Work instruction:
Repeat exactly the lines of the entries below from the one with "Screen dimensions: 1962x1346" through the one with "Given: Open the Monthly schedule view", both ends included, and nothing else.

Extracted entries:
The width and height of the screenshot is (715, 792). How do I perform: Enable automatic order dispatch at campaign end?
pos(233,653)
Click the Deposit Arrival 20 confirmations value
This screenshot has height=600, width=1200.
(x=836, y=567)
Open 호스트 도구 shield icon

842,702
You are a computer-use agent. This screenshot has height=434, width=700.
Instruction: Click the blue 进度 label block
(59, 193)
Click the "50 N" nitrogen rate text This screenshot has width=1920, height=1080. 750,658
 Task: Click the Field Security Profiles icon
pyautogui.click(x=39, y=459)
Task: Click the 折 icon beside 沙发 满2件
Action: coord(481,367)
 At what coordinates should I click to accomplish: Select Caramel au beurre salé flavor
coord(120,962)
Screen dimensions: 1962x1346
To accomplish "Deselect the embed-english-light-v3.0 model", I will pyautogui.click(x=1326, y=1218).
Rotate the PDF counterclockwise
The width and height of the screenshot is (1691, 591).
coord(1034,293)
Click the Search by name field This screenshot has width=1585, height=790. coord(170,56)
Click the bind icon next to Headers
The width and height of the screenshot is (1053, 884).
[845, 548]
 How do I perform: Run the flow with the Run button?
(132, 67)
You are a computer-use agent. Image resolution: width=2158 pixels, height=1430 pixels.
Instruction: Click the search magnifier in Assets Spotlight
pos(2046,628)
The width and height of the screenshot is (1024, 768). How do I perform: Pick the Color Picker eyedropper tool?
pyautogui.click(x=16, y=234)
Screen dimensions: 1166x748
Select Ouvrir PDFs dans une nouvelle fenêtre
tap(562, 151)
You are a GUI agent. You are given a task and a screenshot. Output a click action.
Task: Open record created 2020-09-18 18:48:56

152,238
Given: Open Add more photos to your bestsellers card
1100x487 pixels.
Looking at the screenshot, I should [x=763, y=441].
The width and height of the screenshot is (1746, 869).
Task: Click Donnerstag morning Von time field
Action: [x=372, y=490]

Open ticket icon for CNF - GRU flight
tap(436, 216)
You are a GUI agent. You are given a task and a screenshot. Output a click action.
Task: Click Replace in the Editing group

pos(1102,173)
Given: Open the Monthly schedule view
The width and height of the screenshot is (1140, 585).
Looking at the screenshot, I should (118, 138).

Result of the task:
Screen dimensions: 1962x1346
To accomplish "Deselect the embed-english-light-v3.0 model", I will pyautogui.click(x=1326, y=1218).
Rotate the PDF counterclockwise
The width and height of the screenshot is (1691, 591).
coord(1034,293)
Click the Search by name field This screenshot has width=1585, height=790. coord(170,56)
Click the bind icon next to Headers
The width and height of the screenshot is (1053, 884).
[845, 548]
 How do I perform: Run the flow with the Run button?
(132, 67)
You are a computer-use agent. Image resolution: width=2158 pixels, height=1430 pixels.
Instruction: Click the search magnifier in Assets Spotlight
pos(2046,628)
The width and height of the screenshot is (1024, 768). How do I perform: Pick the Color Picker eyedropper tool?
pyautogui.click(x=16, y=234)
Screen dimensions: 1166x748
Select Ouvrir PDFs dans une nouvelle fenêtre
tap(562, 151)
You are a GUI agent. You are given a task and a screenshot. Output a click action.
Task: Open record created 2020-09-18 18:48:56

152,238
Given: Open Add more photos to your bestsellers card
1100x487 pixels.
Looking at the screenshot, I should [x=763, y=441].
The width and height of the screenshot is (1746, 869).
Task: Click Donnerstag morning Von time field
Action: [x=372, y=490]

Open ticket icon for CNF - GRU flight
tap(436, 216)
You are a GUI agent. You are given a task and a screenshot. Output a click action.
Task: Click Replace in the Editing group

pos(1102,173)
Given: Open the Monthly schedule view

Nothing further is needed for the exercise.